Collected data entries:
• • •
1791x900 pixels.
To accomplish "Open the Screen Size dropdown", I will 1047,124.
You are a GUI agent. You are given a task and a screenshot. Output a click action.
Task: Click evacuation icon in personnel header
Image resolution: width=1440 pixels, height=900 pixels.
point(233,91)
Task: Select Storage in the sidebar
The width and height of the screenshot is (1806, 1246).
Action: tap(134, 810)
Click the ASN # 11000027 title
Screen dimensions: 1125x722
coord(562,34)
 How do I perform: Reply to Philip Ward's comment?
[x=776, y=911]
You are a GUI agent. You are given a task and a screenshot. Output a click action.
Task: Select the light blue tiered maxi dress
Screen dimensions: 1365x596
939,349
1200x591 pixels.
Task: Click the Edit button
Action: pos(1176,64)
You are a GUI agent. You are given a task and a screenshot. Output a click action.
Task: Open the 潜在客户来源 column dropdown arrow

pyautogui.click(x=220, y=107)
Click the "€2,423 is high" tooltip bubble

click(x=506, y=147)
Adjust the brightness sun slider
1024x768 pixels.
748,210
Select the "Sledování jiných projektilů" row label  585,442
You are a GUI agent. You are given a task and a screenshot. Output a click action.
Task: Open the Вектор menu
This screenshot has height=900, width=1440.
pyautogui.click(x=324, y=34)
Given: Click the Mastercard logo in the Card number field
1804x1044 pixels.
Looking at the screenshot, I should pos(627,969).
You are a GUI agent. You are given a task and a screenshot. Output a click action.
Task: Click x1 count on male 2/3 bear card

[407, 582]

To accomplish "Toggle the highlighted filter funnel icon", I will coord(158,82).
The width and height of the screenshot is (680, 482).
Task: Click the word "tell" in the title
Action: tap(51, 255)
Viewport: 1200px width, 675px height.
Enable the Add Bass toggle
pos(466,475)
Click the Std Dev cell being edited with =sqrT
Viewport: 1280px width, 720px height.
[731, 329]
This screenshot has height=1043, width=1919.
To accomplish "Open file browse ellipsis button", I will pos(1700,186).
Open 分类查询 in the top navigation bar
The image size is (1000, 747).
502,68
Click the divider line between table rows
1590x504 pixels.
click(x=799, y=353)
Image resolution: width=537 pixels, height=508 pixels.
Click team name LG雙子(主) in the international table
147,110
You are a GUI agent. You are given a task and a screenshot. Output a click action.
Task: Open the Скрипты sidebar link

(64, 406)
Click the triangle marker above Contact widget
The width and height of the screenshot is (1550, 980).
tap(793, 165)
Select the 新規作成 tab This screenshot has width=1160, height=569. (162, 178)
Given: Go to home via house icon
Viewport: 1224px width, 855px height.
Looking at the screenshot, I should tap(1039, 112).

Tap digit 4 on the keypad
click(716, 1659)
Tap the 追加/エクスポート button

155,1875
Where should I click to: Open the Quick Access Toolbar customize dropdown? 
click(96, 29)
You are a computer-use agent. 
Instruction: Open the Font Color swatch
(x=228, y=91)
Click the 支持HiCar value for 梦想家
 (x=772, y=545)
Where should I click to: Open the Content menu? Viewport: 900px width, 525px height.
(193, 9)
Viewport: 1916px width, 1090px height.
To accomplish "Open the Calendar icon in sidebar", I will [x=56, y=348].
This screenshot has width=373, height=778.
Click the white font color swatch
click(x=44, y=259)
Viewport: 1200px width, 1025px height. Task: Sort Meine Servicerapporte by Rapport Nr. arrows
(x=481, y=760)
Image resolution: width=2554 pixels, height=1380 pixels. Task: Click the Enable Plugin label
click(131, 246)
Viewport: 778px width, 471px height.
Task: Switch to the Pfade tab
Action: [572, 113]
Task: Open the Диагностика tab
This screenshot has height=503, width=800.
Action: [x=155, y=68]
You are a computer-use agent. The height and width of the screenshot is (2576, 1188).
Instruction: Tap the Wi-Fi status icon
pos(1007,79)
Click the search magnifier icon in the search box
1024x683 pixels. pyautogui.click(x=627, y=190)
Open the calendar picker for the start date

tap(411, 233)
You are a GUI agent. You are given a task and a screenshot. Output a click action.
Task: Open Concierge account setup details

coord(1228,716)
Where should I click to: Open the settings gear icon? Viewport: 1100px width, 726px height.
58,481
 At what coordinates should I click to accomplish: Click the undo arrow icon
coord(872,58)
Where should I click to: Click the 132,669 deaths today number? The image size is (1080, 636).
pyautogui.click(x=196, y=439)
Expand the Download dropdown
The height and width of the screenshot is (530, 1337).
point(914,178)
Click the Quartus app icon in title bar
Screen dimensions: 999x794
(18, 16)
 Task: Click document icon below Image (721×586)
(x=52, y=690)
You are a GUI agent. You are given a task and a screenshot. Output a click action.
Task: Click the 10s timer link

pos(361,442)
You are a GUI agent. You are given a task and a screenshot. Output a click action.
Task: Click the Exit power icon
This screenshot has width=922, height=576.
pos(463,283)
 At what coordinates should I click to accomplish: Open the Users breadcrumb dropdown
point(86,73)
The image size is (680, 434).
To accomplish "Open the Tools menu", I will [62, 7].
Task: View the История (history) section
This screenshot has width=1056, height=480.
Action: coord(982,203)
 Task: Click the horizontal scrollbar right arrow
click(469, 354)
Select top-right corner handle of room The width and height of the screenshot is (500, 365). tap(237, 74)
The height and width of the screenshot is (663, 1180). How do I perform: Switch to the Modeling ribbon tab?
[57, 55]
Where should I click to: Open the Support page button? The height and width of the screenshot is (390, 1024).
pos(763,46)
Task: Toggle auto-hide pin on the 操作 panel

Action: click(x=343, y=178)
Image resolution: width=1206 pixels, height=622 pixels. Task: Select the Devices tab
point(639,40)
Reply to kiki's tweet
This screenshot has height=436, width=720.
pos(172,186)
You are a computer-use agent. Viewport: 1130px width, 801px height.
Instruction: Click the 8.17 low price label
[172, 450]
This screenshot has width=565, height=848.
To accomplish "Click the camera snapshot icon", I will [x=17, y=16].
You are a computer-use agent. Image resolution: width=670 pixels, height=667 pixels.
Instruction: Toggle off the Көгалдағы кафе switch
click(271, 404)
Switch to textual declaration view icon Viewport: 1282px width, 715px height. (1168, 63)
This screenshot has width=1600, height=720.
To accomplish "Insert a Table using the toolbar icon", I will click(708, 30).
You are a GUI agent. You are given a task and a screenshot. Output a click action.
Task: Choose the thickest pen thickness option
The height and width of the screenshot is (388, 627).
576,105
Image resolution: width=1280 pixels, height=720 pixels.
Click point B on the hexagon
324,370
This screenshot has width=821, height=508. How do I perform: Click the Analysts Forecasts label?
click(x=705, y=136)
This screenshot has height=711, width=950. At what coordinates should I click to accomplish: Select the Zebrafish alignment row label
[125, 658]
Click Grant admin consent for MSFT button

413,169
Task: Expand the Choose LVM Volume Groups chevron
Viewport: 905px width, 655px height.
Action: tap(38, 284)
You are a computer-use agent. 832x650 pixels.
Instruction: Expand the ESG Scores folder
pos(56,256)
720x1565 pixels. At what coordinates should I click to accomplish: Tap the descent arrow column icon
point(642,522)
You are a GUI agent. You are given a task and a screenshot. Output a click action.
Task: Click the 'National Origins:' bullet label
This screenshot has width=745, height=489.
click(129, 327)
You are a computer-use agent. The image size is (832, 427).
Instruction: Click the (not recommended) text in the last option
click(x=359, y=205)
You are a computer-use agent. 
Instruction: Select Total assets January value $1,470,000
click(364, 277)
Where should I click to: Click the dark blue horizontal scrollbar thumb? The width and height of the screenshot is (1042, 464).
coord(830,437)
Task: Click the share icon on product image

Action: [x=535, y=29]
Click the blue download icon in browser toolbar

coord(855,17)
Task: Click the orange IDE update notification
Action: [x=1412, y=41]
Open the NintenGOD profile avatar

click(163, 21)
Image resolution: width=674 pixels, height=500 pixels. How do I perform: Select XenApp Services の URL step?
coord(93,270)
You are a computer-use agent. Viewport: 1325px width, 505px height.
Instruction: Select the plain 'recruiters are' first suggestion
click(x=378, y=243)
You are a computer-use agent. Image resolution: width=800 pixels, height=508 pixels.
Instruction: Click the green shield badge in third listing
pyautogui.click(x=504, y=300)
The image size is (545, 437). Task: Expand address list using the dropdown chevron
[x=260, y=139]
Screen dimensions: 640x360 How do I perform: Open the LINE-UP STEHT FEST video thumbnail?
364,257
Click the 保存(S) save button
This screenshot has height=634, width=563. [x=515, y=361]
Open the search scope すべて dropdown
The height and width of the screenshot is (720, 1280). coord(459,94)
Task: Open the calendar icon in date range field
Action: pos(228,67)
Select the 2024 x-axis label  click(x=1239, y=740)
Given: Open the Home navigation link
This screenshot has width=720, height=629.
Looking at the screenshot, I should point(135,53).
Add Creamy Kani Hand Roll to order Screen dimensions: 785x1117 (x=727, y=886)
• • •
Every line of the data above that includes "Choose" should be listed.

▸ **EXERCISE RESPONSE**
Task: Choose the thickest pen thickness option
Task: Expand the Choose LVM Volume Groups chevron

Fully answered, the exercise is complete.